Un curieux personnage s'invite au Palais des Beaux Arts de Lille

 

Un curieux personnage s'invite au Palais des Beaux Arts de LilleA l'occasion de la 2ème édition de l'Open Muséum du Palais des Beaux Arts de Lille, un célèbre animal à plume s'immisce dans les œuvres les plus célèbres. Donald Duck, le canard emblématique des dessins animés de Walt Disney, parodie tableaux, peintures et sculptures à travers le collectif allemand InterDuck, qui propose depuis plus d'une trentaine d'années des œuvres décalées et parodiques pour célébrer l'histoire de l'art. Destinés aux enfants de 7 à 77 ans, cette exposition atypique, ressemblant à une immense pêche aux canards, est visible à Lille jusqu'au début des vacances d’été, soit le 7 juillet.

 

Donald Duck invité à l'Open Muséum

La seconde édition de l'Open Muséum du Palais des Beaux Arts lillois met en lumière le collectif berlinois InterDuck et Duckomenta, son exposition circulant dans toute l'Europe. L'événement, organisé par Bruno Girveau, le directeur du Palais, a pour objectif de changer la vision du public sur le musée classique, en proposant des œuvres originales et en donnant carte blanche aux artistes à l'univers décalé, comme des chefs cuisinier, des designers ou des musiciens. Le groupe de musique électronique Air était l'invité d'honneur de la première édition et avait investi les quatre étages du musée, en attirant pas moins de 75 000 visiteurs, soit une hausse de la fréquentation de 85%.

 

Cette année, parmi les œuvres classiques exposées au Palais des Beaux Arts, les visiteurs seront interpellés par une multitude de canards s’immisçant dans les tableaux de Monet, Picasso, Goya ou de Vinci. Pour la première fois en France, le collectif InterDuck présente son art atypique, où Donald Duck célèbre les plus grands artistes et remplace l'Homme de Vésuve, Napoléon, ou un célèbre pharaon égyptien dans des tableaux, des dessins et des sculptures qui ont marqué l'histoire de l'art depuis plusieurs siècles. Le collectif remplace Pierre Bergé, invité initial de la seconde édition, dans l'incapacité de présenter l'intégralité de sa collection.

 

Un collectif farfelu

C'est dans les années 1980, à l'Université des Beaux Arts de Brunswick en Allemagne, que les futurs artistes Rudiger Stanko, Volker Schonwart, Ommo Wille et Anke Dopner se rencontrent lors d'un cours du professeur Bauer. Ce passionné de l'univers de Walt Disney et grand collectionneur de produits dérivés donne l'idée aux 4 berlinois de se lancer dans un projet fantasque et pour le moins ambitieux : rendre hommage aux plus grandes œuvres en les parodiant, grâce à des personnages de dessins animés.
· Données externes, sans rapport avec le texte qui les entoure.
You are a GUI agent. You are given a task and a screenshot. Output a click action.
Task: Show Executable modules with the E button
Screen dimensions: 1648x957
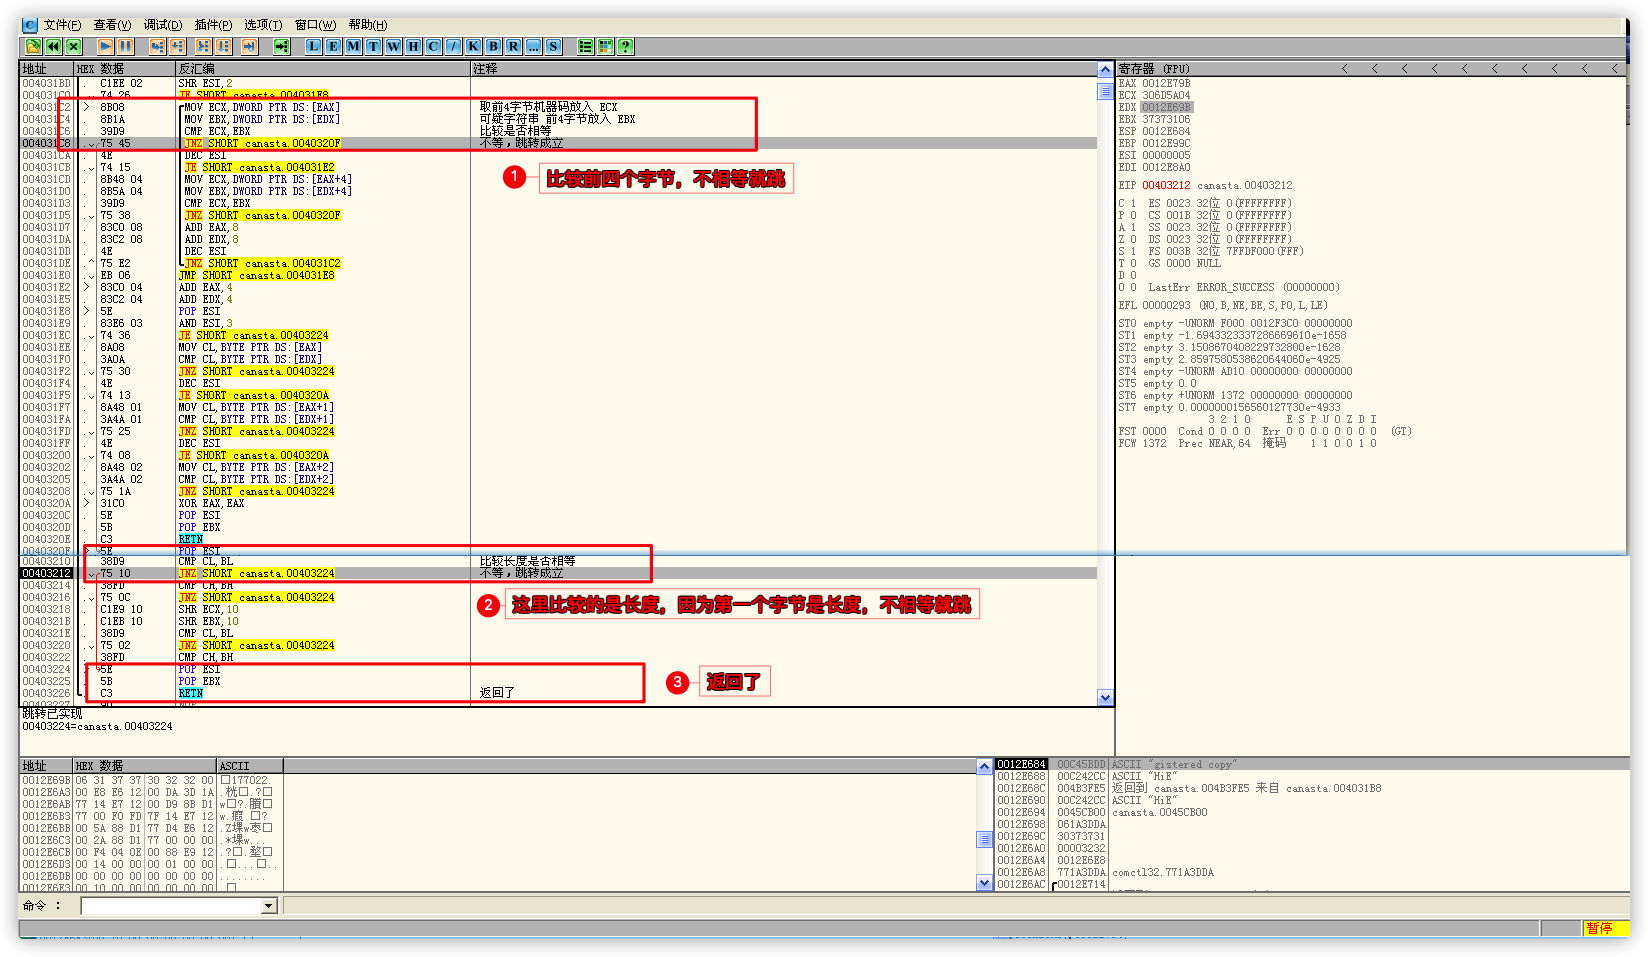point(334,46)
Après avoir introduit Mickey Mouse, Donald devient leur mascotte. C'est alors que né l'exposition Duckomenta, en total décalage avec le classicisme inculqué lors de leurs études à l'école des Beaux Arts.

 

InterDuck n'utilise pourtant aucun logiciel de retouches pour la création de ses tableaux parodiques, préférant les techniques classiques de peinture et de sculpture, toujours dans le but de célébrer l'histoire de l'art et les artistes qui l'ont marquée. Les œuvres sont refaites entièrement, en introduisant le personnage de Donald dans diverses situations.

 

 

Je vous recommande chaudement cette exposition qui prendra fin le 7 juillet au Palais des Beaux Arts de Lille, et je regrette vraiment qu’elle ne se prolonge pas pendant les vacances, car de nombreuses familles auraient été au rendez-vous. Parfois, il ne faut pas grand-chose pour décider un touriste de choisir une destination plus qu’une autre, et cet évènement est de ces influences subtiles. Les organisateurs de l'Open Muséum attendent une augmentation de 35% des jeunes de moins de 26 ans, une tranche d'âge qui pourtant se rend de moins en moins souvent dans les musées.